Réunion du 6 octobre 2010 à 19h00
Commission d'enquête sur les mécanismes de spéculation affectant le fonctionnement des économies

édouard Tétreau :

Surtout, ils ont le dollar ! Le jour où l'euro sera une alternative crédible au dollar, les choses changeront pour le meilleur.

Pour bien comprendre les mouvements de spéculation actuels, il faut remonter à la source, c'est-à-dire au désordre des monnaies. Selon la Banque des règlements internationaux, il s'échange, chaque jour, plus de 4 000 milliards de dollars sur le marché des devises, ce qui représente, sur une année, un volume de transactions de près de 1 500 000 milliards de dollars, soit quasiment trois fois le PIB mondial. C'est n'importe quoi ! Le marché des devises ne répond plus aux besoins de l'économie réelle : il s'agit d'une pure création monétaire, qui entretient de nombreuses bulles.

§ CONSIGNE 1
D'après l'extrait sur la spéculation monétaire, quel montant s'échange chaque jour sur le marché des devises selon la Banque des règlements internationaux ?
§ CONSIGNE 2
Poursuivez l'extrait sur la spéculation monétaire après sa dernière phrase.

§ ENTRÉES RÉPERTORIÉES
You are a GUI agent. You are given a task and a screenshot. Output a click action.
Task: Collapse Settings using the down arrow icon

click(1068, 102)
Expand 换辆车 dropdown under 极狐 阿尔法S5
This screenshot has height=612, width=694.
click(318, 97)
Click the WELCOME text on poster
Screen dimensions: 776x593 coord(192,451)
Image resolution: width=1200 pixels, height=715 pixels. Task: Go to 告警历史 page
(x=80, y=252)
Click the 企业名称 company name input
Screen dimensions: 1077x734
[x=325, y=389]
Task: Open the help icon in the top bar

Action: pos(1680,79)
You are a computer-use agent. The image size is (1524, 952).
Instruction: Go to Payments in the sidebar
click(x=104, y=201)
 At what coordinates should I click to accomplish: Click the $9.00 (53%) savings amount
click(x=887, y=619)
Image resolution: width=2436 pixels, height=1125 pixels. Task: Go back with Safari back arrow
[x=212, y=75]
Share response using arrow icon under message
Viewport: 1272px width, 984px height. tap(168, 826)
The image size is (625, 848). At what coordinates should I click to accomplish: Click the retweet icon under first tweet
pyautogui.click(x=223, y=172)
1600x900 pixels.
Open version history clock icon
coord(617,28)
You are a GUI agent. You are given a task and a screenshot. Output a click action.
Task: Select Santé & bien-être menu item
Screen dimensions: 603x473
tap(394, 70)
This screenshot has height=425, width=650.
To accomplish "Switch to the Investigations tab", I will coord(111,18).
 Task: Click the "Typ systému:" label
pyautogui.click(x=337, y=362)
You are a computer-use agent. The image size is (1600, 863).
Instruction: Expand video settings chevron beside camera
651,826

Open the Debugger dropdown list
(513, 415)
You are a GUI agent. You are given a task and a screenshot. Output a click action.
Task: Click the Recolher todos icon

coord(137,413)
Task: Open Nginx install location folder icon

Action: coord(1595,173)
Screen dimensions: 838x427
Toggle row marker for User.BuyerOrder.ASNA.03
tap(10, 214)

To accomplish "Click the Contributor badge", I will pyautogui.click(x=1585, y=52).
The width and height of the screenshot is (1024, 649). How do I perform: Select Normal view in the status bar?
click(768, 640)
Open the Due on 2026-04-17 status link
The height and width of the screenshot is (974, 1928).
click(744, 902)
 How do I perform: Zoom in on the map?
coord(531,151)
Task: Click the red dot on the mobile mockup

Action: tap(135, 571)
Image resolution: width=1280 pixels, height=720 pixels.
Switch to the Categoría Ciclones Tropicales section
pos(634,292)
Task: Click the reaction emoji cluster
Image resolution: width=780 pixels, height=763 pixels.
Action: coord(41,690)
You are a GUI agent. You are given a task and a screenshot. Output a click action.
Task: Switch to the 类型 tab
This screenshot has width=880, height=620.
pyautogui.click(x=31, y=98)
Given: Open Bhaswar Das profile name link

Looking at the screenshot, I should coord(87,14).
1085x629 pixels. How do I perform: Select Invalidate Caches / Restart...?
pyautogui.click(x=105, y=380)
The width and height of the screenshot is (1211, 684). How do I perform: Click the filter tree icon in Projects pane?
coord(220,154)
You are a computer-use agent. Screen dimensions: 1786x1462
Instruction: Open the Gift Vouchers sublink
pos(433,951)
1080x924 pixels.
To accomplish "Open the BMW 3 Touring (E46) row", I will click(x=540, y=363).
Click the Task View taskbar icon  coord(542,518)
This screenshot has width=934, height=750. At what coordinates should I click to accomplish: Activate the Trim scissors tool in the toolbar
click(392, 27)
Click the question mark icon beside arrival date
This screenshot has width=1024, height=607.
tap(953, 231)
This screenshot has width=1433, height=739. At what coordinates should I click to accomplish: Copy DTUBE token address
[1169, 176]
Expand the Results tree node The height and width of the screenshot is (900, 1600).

§ RÉSULTAT ATTENDU 1
Plus de 4 000 milliards de dollars.

§ RÉSULTAT ATTENDU 2
Prenons l'exemple du « yen carry trade » : les investisseurs internationaux achètent en masse une devise dont les taux d'intérêt sont extrêmement bas, puis placent cette « piscine de liquidité » dans une devise qui rapporte davantage. Pendant deux ou trois ans, ils font « travailler » l'argent sur des actifs immobiliers ou des actifs d'entreprise ; le jour où ils estiment que leur plus-value est suffisante, ils s'en vont. Les agents économiques locaux pensaient que la valeur du marché intérieur avait augmenté, les banques avaient accordé des prêts, bref, il y avait eu un effet de richesse – et voilà que, du jour au lendemain, l'argent disparaît. Voilà comment l'on fait « tomber » un pays. C'est ce qui s'est produit en Asie du sud-est en 1997-1998.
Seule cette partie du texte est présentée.